Other metro areas with foreclosure rates in the top 10 were Phoenix at No. 7 (2.08 percent of housing units with a foreclosure filing), Bakersfield, Calif., at No. 8 (2.07 percent), Las Vegas at No. 9 (2.04 percent), and Visalia-Porterville, Calif., at No. 10 (2.03 percent).

Trends in 20 largest metro areas

Half of the nation’s 20 largest metro areas in terms of population documented increasing foreclosure activity from the previous six months, led by the Tampa-St. Petersburg-Clearwater metro area in Florida with a 47 percent increase.

Foreclosure activity during the first half of the year increased more than 20 percent from second half of 2011 in Philadelphia (30 percent), Chicago (28 percent), New York (26 percent), and Baltimore (21 percent).

Seattle foreclosure activity in the first half of 2012 decreased 24 percent from the previous six months, the biggest drop among the nation’s 20 largest metro areas. Other large metro areas where first half foreclosure activity decreased more than 10 percent from the second half of 2011 were San Francisco (21 percent), Detroit (17 percent), Los Angeles (13 percent), Boston (12 percent), and San Diego (11 percent).

Despite a 9 percent decrease in foreclosure activity from the previous six months, the Riverside-San Bernardino-Ontario metro area in Southern California registered the highest foreclosure rate among the 20 largest metro areas, followed by Atlanta, Phoenix, Miami and Chicago.

Best metros for foreclosure buying and investing in second half of 2012

Second quarter foreclosure starts increased from the previous quarter in more than 60 percent of all metro areas with a population of 200,000 or more, and those markets represent areas where more foreclosure inventory will likely be available for sale in the second half of the year.

Among the 132 metro areas with increasing foreclosure starts in the second quarter, RealtyTrac ranked the 10 best markets for foreclosure buying and investing in the second half of 2012. The top 10 list is comprised of metros where the average foreclosure sales price is increasing on an annual basis, average foreclosure sale discounts are still 15 percent or higher, and the unsold inventory of bank-owned homes represents a supply of 20 months or fewer.

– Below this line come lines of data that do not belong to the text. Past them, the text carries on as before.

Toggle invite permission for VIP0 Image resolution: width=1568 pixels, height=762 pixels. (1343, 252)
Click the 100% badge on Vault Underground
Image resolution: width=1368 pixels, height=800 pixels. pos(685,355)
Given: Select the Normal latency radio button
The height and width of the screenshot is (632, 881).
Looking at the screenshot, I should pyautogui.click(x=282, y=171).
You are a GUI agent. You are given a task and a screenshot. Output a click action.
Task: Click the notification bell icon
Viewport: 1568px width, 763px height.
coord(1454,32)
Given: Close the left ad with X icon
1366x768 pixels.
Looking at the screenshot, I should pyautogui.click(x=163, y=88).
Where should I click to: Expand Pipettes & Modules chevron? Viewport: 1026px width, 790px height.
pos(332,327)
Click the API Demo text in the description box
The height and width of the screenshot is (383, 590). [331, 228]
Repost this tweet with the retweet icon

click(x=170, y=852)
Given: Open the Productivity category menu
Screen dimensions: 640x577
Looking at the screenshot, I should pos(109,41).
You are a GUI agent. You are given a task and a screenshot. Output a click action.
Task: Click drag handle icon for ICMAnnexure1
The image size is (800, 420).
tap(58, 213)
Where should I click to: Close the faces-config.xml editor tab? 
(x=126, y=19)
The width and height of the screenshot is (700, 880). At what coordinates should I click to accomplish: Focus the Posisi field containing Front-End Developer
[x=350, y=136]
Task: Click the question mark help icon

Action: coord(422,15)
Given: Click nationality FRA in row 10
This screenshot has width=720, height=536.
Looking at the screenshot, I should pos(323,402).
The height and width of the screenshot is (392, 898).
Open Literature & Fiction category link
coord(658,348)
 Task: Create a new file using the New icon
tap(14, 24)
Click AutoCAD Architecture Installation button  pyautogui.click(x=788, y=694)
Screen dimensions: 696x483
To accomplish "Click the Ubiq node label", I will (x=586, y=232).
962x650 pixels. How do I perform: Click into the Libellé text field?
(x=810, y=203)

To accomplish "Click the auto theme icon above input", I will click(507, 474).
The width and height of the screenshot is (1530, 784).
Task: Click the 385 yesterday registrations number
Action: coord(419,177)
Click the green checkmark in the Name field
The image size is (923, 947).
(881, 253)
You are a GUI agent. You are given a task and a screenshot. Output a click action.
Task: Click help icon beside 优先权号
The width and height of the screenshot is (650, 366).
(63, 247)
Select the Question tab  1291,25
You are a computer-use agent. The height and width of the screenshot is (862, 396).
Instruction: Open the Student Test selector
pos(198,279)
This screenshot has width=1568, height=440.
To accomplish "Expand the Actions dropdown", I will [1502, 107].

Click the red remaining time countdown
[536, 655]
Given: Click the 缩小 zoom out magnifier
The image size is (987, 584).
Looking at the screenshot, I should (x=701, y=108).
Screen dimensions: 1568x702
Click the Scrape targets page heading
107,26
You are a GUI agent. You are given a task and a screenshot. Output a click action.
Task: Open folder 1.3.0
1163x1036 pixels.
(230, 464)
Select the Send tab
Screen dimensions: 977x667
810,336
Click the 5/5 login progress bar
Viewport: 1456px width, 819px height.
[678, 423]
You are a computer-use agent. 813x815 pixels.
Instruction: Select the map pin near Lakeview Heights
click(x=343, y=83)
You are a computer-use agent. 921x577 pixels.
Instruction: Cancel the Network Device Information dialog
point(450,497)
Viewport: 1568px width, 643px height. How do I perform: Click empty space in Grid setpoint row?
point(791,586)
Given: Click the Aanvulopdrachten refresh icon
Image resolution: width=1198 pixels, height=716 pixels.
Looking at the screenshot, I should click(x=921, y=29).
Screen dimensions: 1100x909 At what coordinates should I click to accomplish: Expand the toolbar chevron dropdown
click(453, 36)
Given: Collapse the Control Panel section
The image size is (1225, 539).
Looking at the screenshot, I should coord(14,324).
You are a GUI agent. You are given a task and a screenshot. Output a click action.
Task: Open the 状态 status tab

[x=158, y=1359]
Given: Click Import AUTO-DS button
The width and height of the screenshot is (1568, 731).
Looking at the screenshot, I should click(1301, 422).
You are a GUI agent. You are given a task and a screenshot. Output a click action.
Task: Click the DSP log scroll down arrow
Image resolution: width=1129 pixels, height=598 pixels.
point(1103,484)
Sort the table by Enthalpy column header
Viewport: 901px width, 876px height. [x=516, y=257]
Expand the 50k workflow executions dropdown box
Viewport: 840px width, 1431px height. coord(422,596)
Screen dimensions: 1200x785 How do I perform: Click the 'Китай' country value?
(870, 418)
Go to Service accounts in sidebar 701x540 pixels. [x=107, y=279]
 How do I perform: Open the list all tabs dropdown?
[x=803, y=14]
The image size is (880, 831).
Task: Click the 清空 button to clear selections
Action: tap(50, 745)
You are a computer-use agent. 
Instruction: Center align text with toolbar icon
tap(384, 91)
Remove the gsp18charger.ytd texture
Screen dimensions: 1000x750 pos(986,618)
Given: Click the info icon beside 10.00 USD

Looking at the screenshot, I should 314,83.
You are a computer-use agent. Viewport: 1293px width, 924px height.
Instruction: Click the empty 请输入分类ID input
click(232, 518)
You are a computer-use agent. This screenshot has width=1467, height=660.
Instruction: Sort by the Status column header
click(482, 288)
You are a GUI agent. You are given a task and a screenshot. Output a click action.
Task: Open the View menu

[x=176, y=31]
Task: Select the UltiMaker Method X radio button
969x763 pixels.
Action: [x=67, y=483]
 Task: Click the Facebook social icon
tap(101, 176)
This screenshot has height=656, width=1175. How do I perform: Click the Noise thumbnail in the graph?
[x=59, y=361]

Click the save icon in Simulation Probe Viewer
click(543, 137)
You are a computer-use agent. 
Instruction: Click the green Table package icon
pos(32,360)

How Foreclosure Filings Are Counted

The RealtyTrac U.S. Foreclosure Market Report provides a count of the total number of properties with at least one foreclosure filing entered into the RealtyTrac database during the quarter — broken out by type of filing. Some foreclosure filings entered into the database during a quarter may have been recorded in previous quarters. Data is collected from more than 2,200 counties nationwide, and those counties account for more than 90 percent of the U.S. population. RealtyTrac’s report incorporates documents filed in all three phases of foreclosure: Default —Notice of Default (NOD) and Lis Pendens (LIS); Auction — Notice of Trustee Sale and Notice of Foreclosure Sale (NTS and NFS); and Real Estate Owned, or REO properties (that have been foreclosed on and repurchased by a bank).

For the quarterly report, if more than one foreclosure document is received for a property during the quarter, only the most recent filing is counted in the report. The quarterly report also checks if the same type of document was filed against a property previously. If so, and if that previous filing occurred within the estimated foreclosure timeframe for the state where the property is located, the report does not count the property in the current quarter.